SBP’s reserves fall to $6.904b, but IMF loan boosts Pakistan’s outlook

Pakistan’s current account deficit has narrowed by 64 percent to $1.16 billion in the first five months of the fiscal year

Foreign exchange reserves held by the State Bank of Pakistan (SBP) declined by $136 million to $6.904 billion in the week ending December 15, 2023, mainly due to the repayment of some external debt obligations.

The country’s total reserves, which include those of commercial banks, also fell by $138 million to $12.068 billion, the SBP said in a statement. 

However, analysts said the country’s external outlook has improved significantly due to the International Monetary Fund’s (IMF) $3 billion loan program, which was approved in July. The loan has enabled Pakistan to secure funding from other sources, such as friendly countries and multilateral institutions.

The SBP has also been reducing its forward short positions, which are a measure of the central bank’s exposure to the foreign exchange market. The forward short positions have decreased by 47 percent since February, from $5.7 billion to under $3 billion as of October.
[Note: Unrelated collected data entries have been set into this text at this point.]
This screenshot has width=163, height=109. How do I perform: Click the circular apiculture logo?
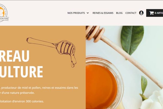[4, 13]
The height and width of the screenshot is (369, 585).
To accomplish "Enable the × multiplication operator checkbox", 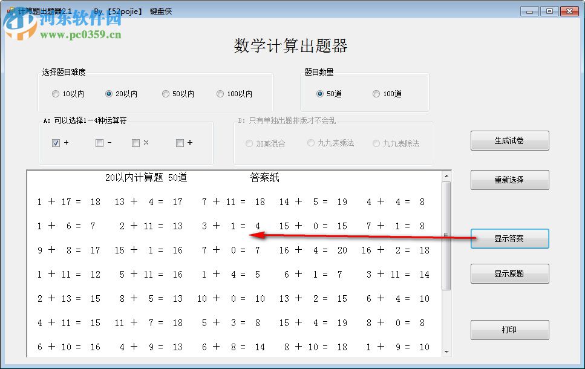I will tap(136, 143).
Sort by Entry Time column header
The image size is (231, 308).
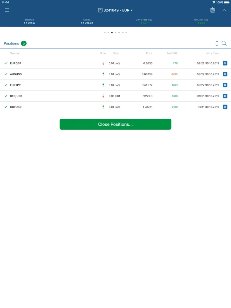(212, 53)
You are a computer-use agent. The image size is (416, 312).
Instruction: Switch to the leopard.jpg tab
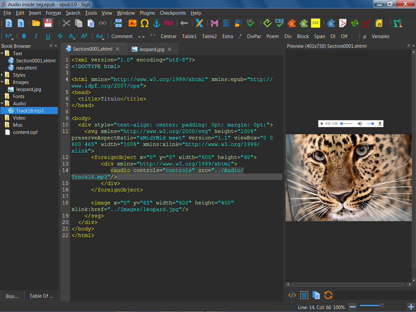[151, 49]
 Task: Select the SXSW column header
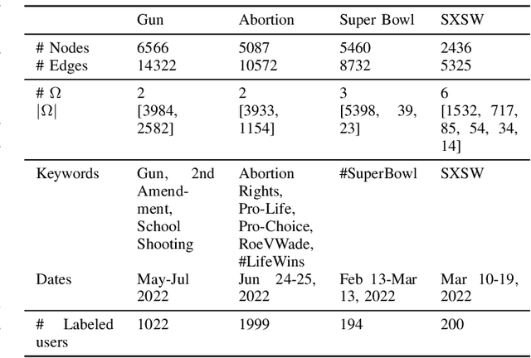458,19

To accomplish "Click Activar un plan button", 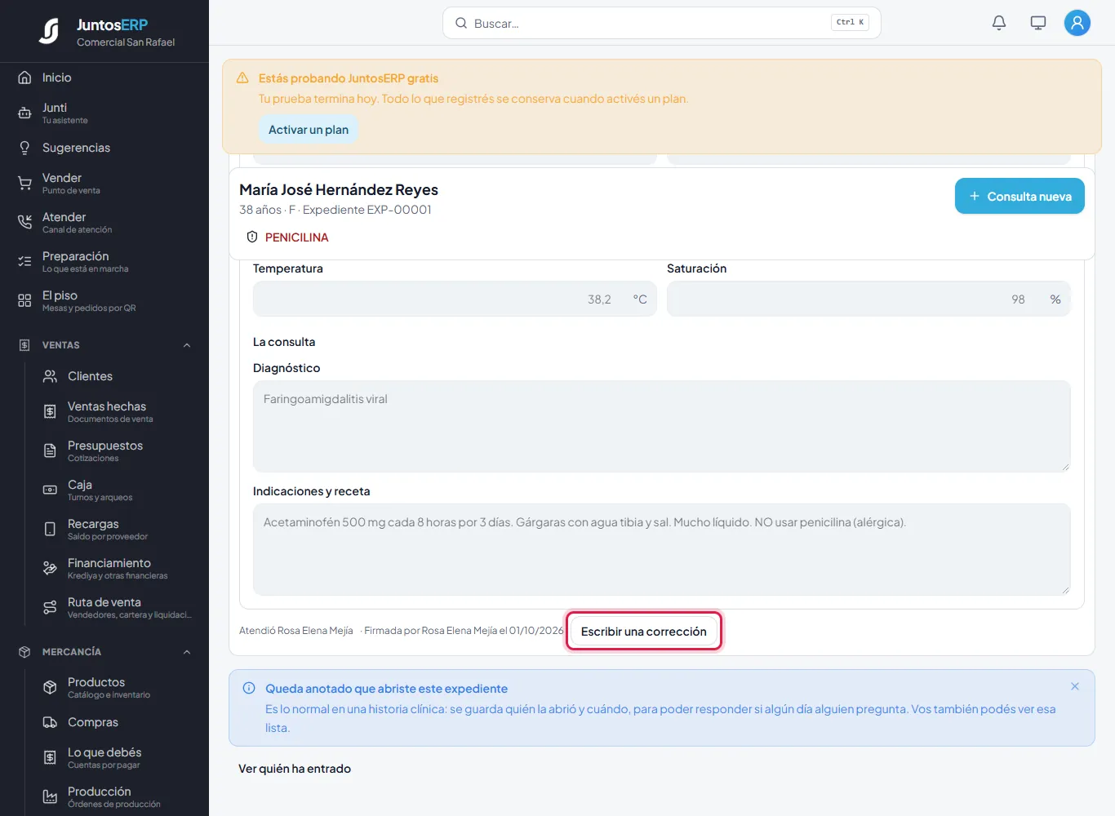I will (309, 130).
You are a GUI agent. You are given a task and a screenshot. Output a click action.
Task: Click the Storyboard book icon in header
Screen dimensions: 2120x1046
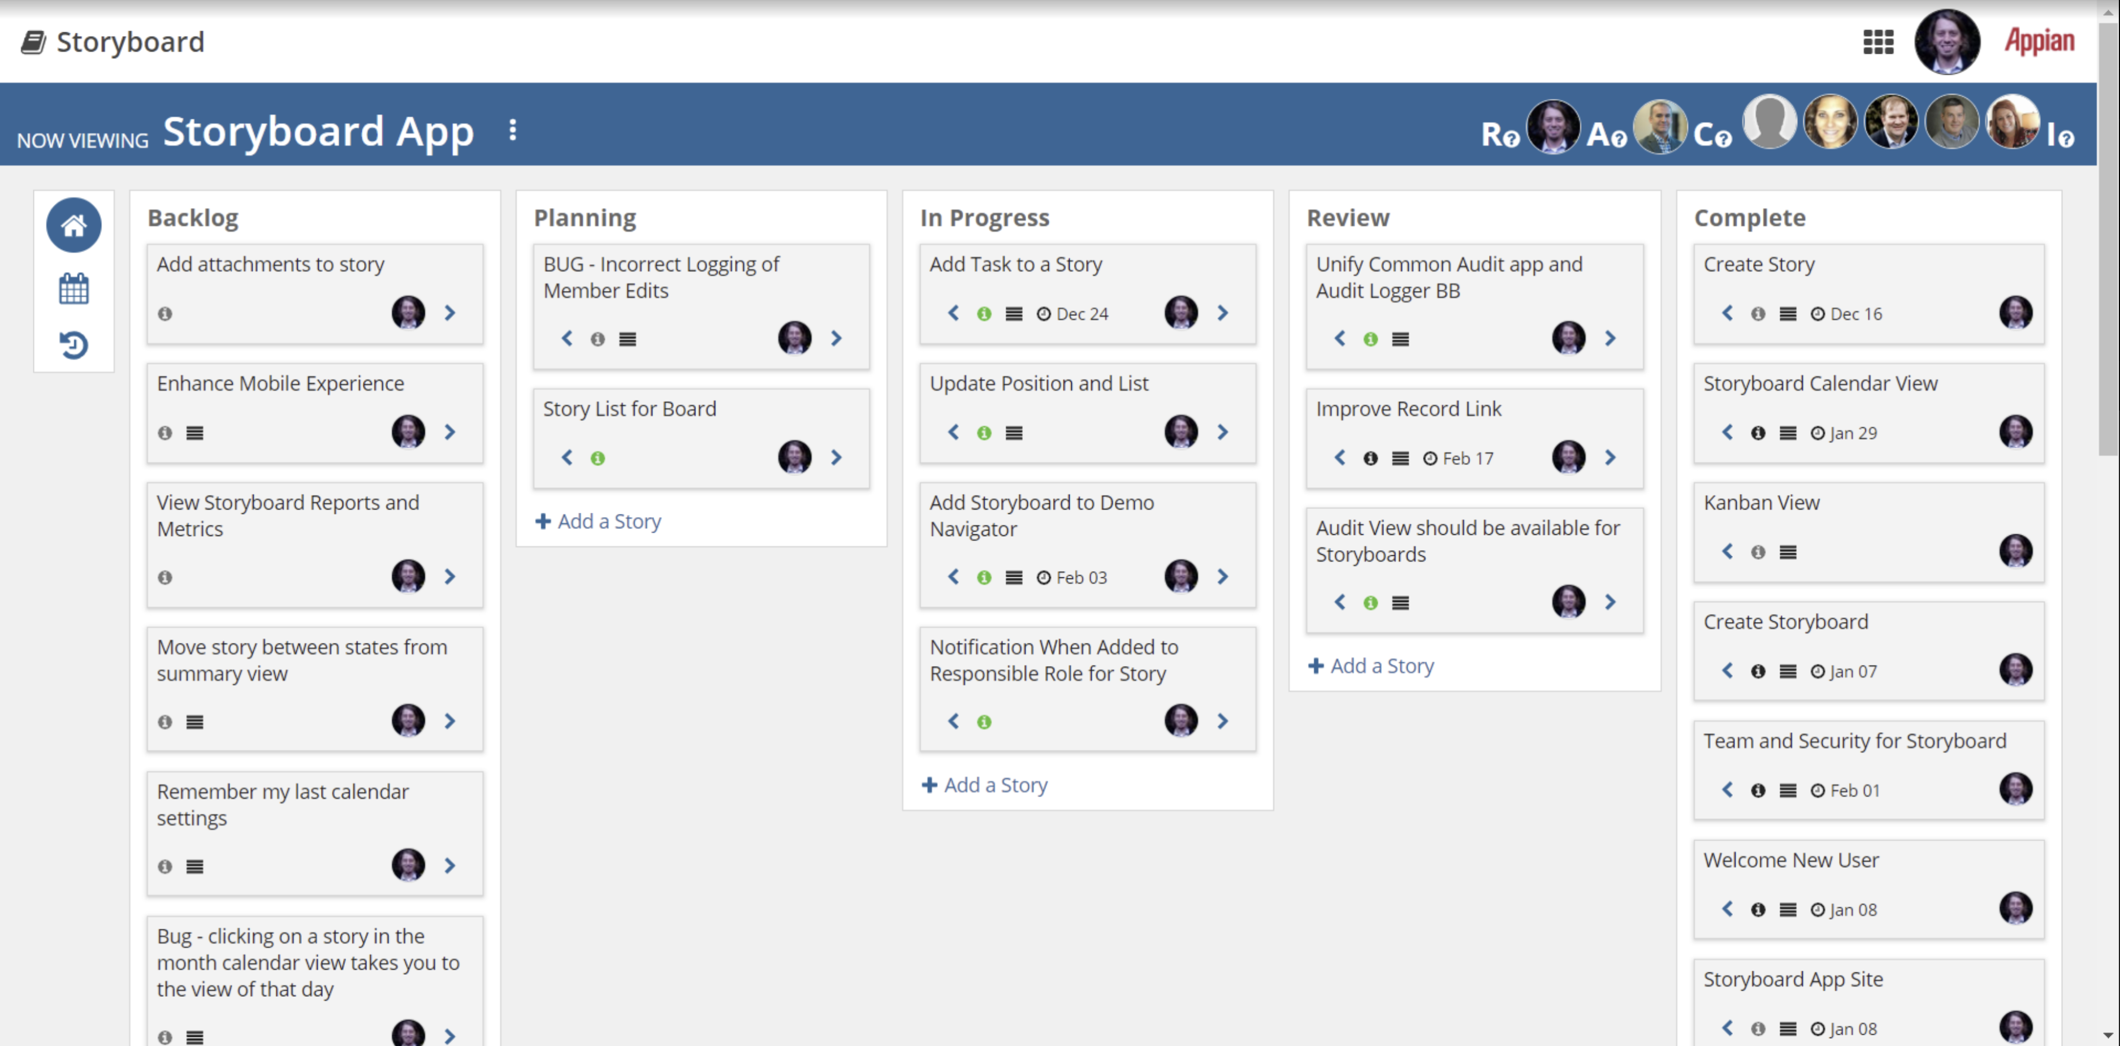coord(33,42)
Pakistan has also been repaying its Eurobonds on time, which is vital for supporting the rupee and investor sentiment. The SBP said Pakistan has repaid $5.4 billion in debt during the current fiscal year, which includes $1.4 billion in interest payments and $4 billion in principal repayments.

Pakistan’s current account deficit, which is the gap between the country’s foreign income and expenditure, has also narrowed by 64 percent to $1.16 billion in the first five months of the fiscal year. The deficit was $9 million in November, the SBP said on Wednesday.

The improvement in the current account was helped by tighter fiscal and monetary policies, as well as administrative measures taken by the government that resulted in a declining trade gap.